Em contraponto ao instrumento cambial, este estudo de 1997 referia ainda (p.24): “os ajustamentos requeridos na dívida pública e no saldo orçamental dos Estados-Membros, por força do Tratado e do Pacto de Estabilidade e Crescimento, irão possibilitar a criação de um espaço de manobra ao funcionamento dos mecanismos de estabilização automática dos orçamentos nacionais, que lhes poderá conferir, por essa via, uma eficácia estabilizadora”. Ora, foi este mecanismo e esta credibilidade de ajustamento que foi destruída pelos políticos europeus, com França e Alemanha à cabeça quando “furaram” os limites estabelecidos. O desenho económico pensado não resistiu à pressão política do momento.

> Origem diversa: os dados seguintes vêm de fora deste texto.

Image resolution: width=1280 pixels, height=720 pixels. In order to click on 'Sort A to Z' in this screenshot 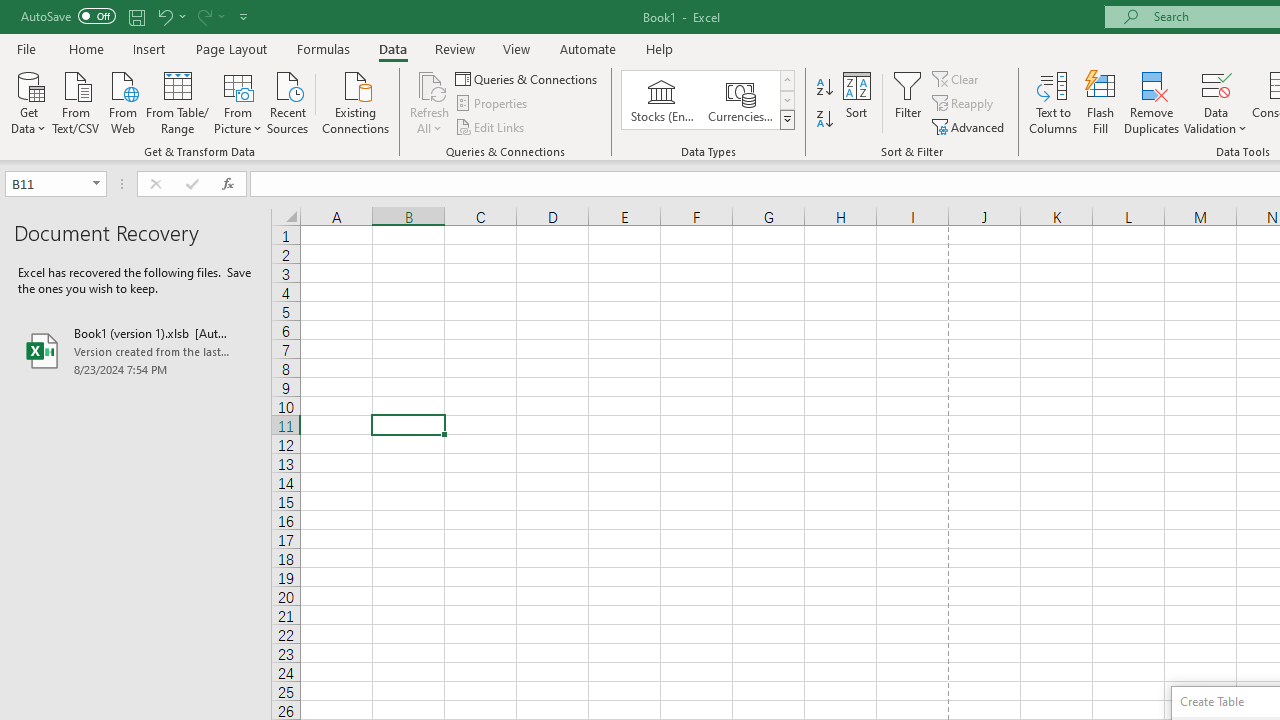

Juntando estas duas peças do puzzle, não são tão antagónicas como parecem. Um elemento crucial é a interacção entre a decisão política e o modelo económico adoptado. A incerteza da actuação política na condução da política económica não é capturada pelo tipo de modelo usado no estudo de 2010, e os mecanismos formais dos tratados também são menos fortes do que se julgava (ou se queria crer). Olhar para o futuro implica assumir que quaisquer resoluções hoje serão ultrapassadas por outras medidas se isso for vantajoso no futuro, mesmo que se escreva hoje em tratado que não sucederá.

É certo que os custos de transição de euro para outra moeda serão substanciais. E, pessoalmente, a estabilidade e pertença da zona euro são a prazo, digamos 20 anos, mais compensadoras que uma gestão cambial de curto prazo. Mas seria bom ter alicerces mais fortes que convicções de pessoas (mais ou menos informadas, conforme os casos).